City of Winnipeg ordered by court to refund close to $30M in impact fees

By | July 8, 2020

WINNIPEG — The City of Winnipeg has been ordered by the court to refund millions of dollars in impact fees to developers and builders.

On Wednesday, Court of Queen’s Bench Justice James Edmond handed down his 119-page decision on the controversial impact fees which have been in effect since 2017.

Impact fees imposed a development charge on developers and builders of $54.73 per square metre of floor area. The Manitoba Home Builders’ Association, along with several other development companies, questioned if the city had the legal authority to impose impact fees.

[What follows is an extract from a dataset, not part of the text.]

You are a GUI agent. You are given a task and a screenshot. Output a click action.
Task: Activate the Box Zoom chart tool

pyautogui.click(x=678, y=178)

In his decision, Edmond writes that the bylaw and resolution regarding the impact fees “imposes a constitutionally invalid indirect tax and is not saved as a valid user fee or regulatory charge.”

Edmond wrote in his decision that the city is now required to refund impact fees to the developers and builders that paid the fees together, along with any interest earned on the funds while they were deposited in the city’s Reserve Fund.

As of the end of 2019, the city has collected $29.7 million of impact fee revenue.

In a statement to CTV News, a spokesperson for the City of Winnipeg said the city just received the decision Wednesday afternoon.

“We are disappointed in the decision, but will need to take more time to review the decision and consider our next steps,” the statement reads.

Mike Moore, the former president of the Manitoba Homebuilders’ Association, told CTV News the decision comes with a sense of relief after three years of legal battles.

“The whole court application was really about seeking clarity about the city’s authority to implement this fee, and today we received that clarity,” Moore said.

“The work is really just beginning – we’ve got the clarity, now it’s time to do the work.”

Moore said both parties are now going to have to sit down and make sure they understand all aspects of the decision.

“This is about fairness and a clear process, and there is obviously – as we saw – a gap in the planning process, but we all need to work together,” he said. “This is not a ‘this side won, this side lost, and that’s the end of it’ – not at all.”

This is a developing story. More to come.